The debugging experience is very painful. There is no proper debugger, no console.log. The best tool you have is conditionally throwing, because the only thing you can get back from a MapReduce operation is the final data or the first uncaught error (which stops the operation). That’s annoying when your map or reduce or finalize function gets above 30 lines. I came to a point where I wrote a small browser-based emulator and pulled data out of the database to test my MapReduce code in an environment where I could debug it (I probably should open source that actually…).
… and a couple of noobish design mistakes
Points here are not major drawbacks. They are just some WTF I came across
Can’t rename a database
Self-explanatory title. No need to explain why it feels such a stupid feature that should have been implemented as part of Mongo 0.0.1. Are we really at Mongo 2.2 and still can’t rename a database? To track the bug.
Until Mongo 2.0 included, there is a global MongoDB lock. It means that write (or write+read) operations on completely unrelated database on the same install can’t be performed concurrently. I’m sorry, but this is plain stupid.
As per Mongo 2.2, there is a per-database lock, which means that operations on independent collections within the same collection can’t be done concurrently. Same issue than before at a different level (the one that matter when you have only one database). They are working on that issue to have locks at finer-grained entities.
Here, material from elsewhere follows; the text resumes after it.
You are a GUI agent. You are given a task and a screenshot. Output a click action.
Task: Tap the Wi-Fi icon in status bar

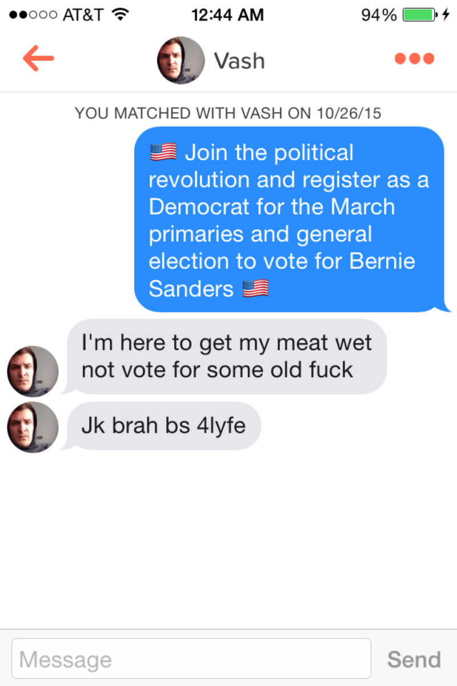coord(119,14)
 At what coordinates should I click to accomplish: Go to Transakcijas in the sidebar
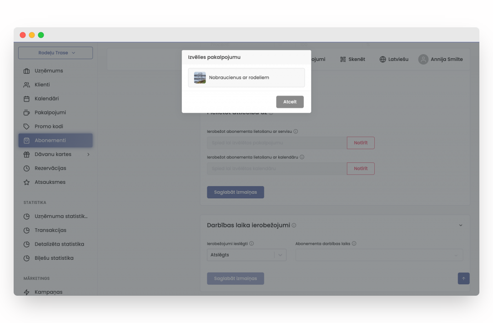[50, 230]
I have no info as to when this will happen, but they seem committed to fix the problem.
Safe off by default
I have read in some blog posts that safe mode is off by default. I haven’t experienced data loss, so I have no clue of what is the danger in being in “unsafe mode”. It can be changed anyway, but it really is not a good default value it seems.
Some insightful readings. Informations in these posts partially overlap with one another and with what I have said already.
MongoDB has some major design mistakes in it. Its developer experience is overall much better than the SQL one, but I still feel dissatisfied by both and wouldn’t recommand any for now. Sadly, I don’t know any database software I would recommand. Likely, I’ll be interested in exploring Neo4j for a next experience. I’m open to suggestions, of course.